In fine la planète Terre s’en moque un peu de savoir qui est le plus grand contributeur au changement climatique. Et tenter de désigner un bouc émissaire pour justifier son inaction ne fera pas avancer la société sur ces questions, pas plus que de faire des courbettes à un pollueur massif sous prétexte qu'à vue de nez il n'est pas le pire de tous.

À l’heure de l’urgence climatique, et de la sixième extinction de masse, il s’agit de remettre en question nos modes de vie dans leur entièreté.

Dans un monde contraint énergiquement et aux ressources limitées, il est nécessaire de faire des choix. Des choix sociétaux et technologiques, comme dans le cas du numérique. Mais aussi des choix individuels, comme le nombre de fois où on prend l’avion par an.

On n’aura jamais 0 impact. Mais on peut choisir consciemment où mettre de l’énergie, où générer de l’impact pour s’assurer que chacun·e ait un confort de vie «raisonnable». En fait il s’agit aussi par là de revenir à l’essence fonctionnelle des produits qui nous entourent, à questionner la raison de leur existence. Nous pouvons nous réjouir d’avoir des Canadairs pour éteindre les incendies d’été en Provence, mais on peut effectivement questionner les Paris-Bali promus par des influenceurs. De même, on peut se réjouir des choses formidables qui nous ont été amenées par le « numérique », tout en questionnant l’usage que l’on en fait au quotidien, des vidéos de chats à la 5G, en passant par les écrans géants placardés dans les couloirs du métro, qui diffusent en boucle des publicités… pour des offres Last Minute Vol+Hôtel à Mykonos à seulement 99,99 euros !

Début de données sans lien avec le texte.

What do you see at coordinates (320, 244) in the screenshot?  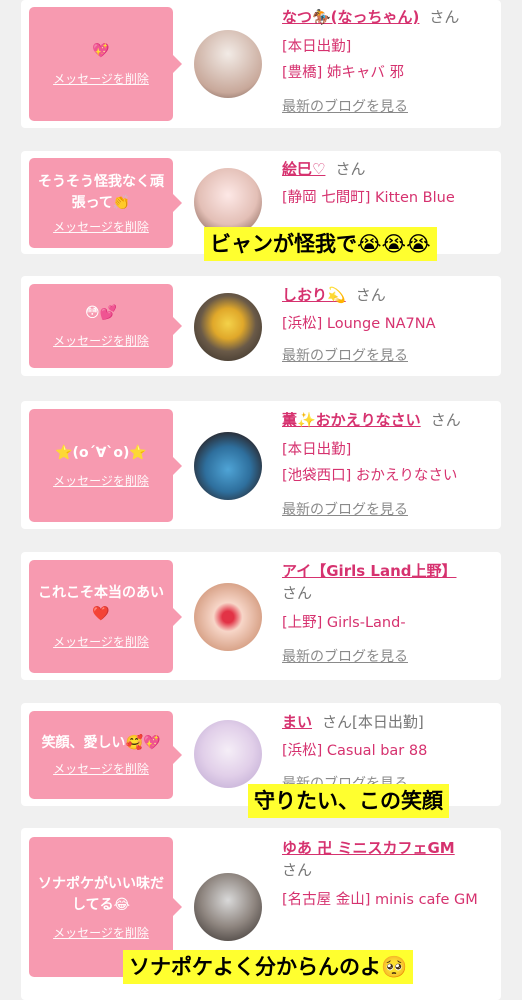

« Notre avenir est une course entre la puissance croissante de notre technologie et la sagesse avec laquelle nous l’utiliserons »

Stephen Hawking


Quelques lectures utiles


1972, Dennis & Donella Meadows, Jørgen Randers, The Limits to Growth.


1990, Edgar Morin. Introduction à la pensée complexe. Editions du Seuil


2019, Frédéric Bordage, Sobriété numérique (La verte) Buchet/Chastel.


2020, Stefan Gössling, Andreas Humpe, The global scale, distribution and growth of aviation: Implications for climate change


2020, Oxfam France, Combattre les inégalités des émissions de CO2 : La justice climatique au coeur de la reprise post COVID-19

2021, The Shift Project, Pouvoir voler en 2050, Quelle aviation dans un monde contraint ?


2022, ADEME, ARCEP, Évaluation de l’impact environnemental du numérique en France et Analyse prospective : État des lieux et pistes d’actions.